糸魚川大火を繰り返さないために・・

新潟県糸魚川市の住宅火災は、約4万㎡・約150棟を焼損して鎮火しました。

 

昔と比べて、近年は火災の発生が少なくなっていると感じていました。

統計をグラフにしてみると、出火件数も焼損建物床面積も右肩下がりで減少しています。

 

 

焼損建物床面積が1995年に特異に増えているのは、阪神淡路大震災の際に神戸市で発生した火災によるものです。2011年(東日本大震災)も少しだけ異常値になっています。

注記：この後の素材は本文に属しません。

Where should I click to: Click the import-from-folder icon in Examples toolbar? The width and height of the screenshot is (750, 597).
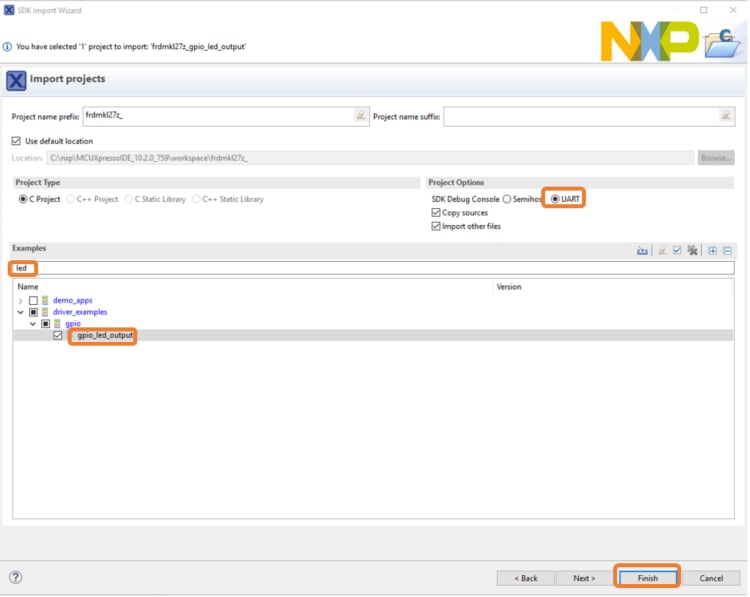point(642,250)

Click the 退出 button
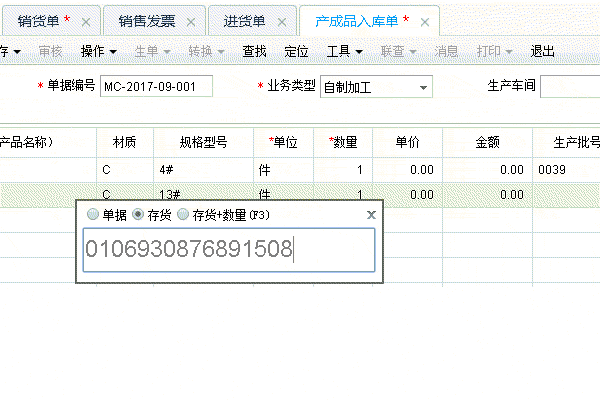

2015年の出火件数は約3万9000件、焼損床面積は約103万6000㎡でした。

 

火災による死者は思ったほどには減っていません。2015年でも、死者1563人・負傷者6309人に上っています。

 

火災が発生した際の逃げ遅れが、高齢化の進展もあって増えているような気がします。

住宅用火災報知器の設置の義務付けなども効果は限定的なのかも知れません。

 

さて、1件の火災で焼損面積が3万3千㎡(1万坪)を超えるものを「大火」というのだそうです。

 

1950年代には、16件の「大火」が発生しています。この10年間で最も大きな被害が出たのが「鳥取大火(1952年4月17日)」でした。

次の1960年代には、10件の「大火」があり最大は、長崎県の五島列島姫島で発生した「福江大火(1962年9月26日)」でした。

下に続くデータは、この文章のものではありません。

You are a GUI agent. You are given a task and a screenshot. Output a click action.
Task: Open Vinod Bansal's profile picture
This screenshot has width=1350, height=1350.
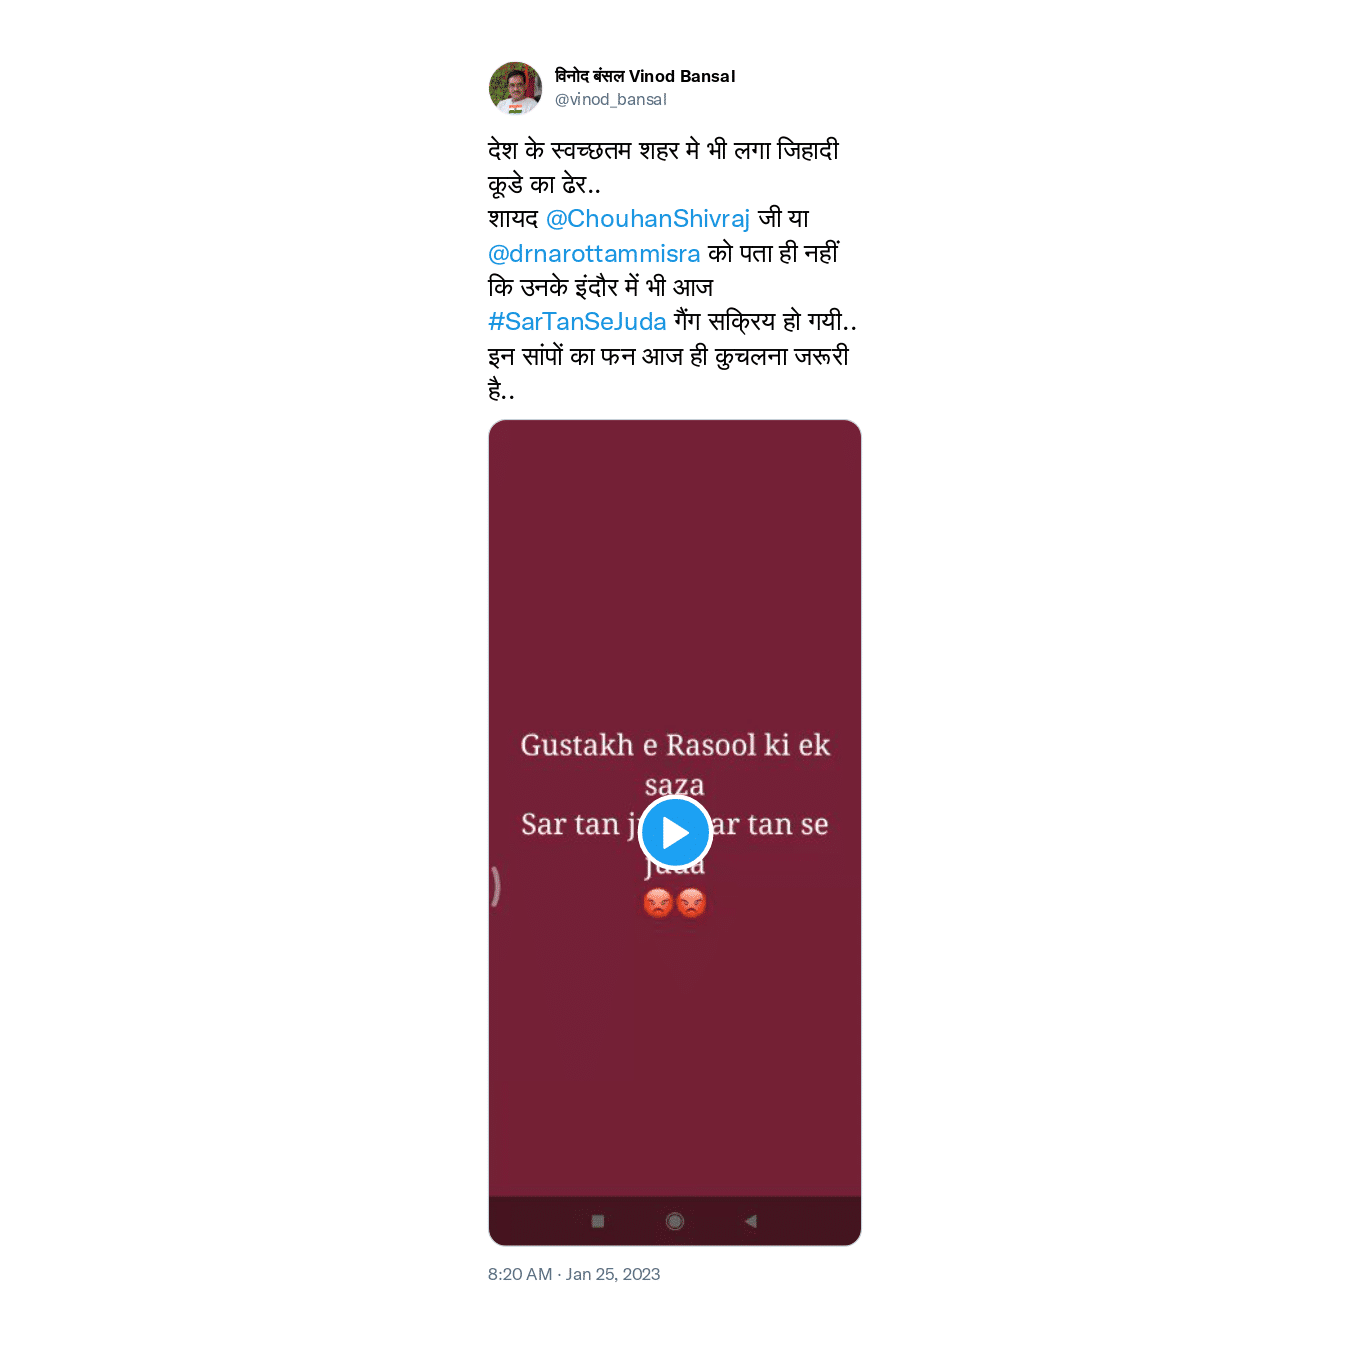coord(515,88)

1970年代の「大火」は1件に減りましたが、それが「酒田大火(1976年10月29日)」です。1980年代も1件、1990年代は6件ですが全てが1995年1月17日に神戸市長田区でおこっています。2000年代は1件、2010年代は糸魚川大火を除くと2011年3月11日の岩手県山田町での火災です。

 

このように大規模火災を防ぐ対策が取られて、大火の発生は減っているのですが、糸魚川大火は起きてしまいました。フェーン現象による乾燥した強風での飛び火という不幸もありましたが、何らかの教訓を得る必要があります。

 

日本には木造住宅密集地がたくさんあります。例えば空き家や商店街などの空き店舗の対応は防火の観点からも進めるほうがよさそうです。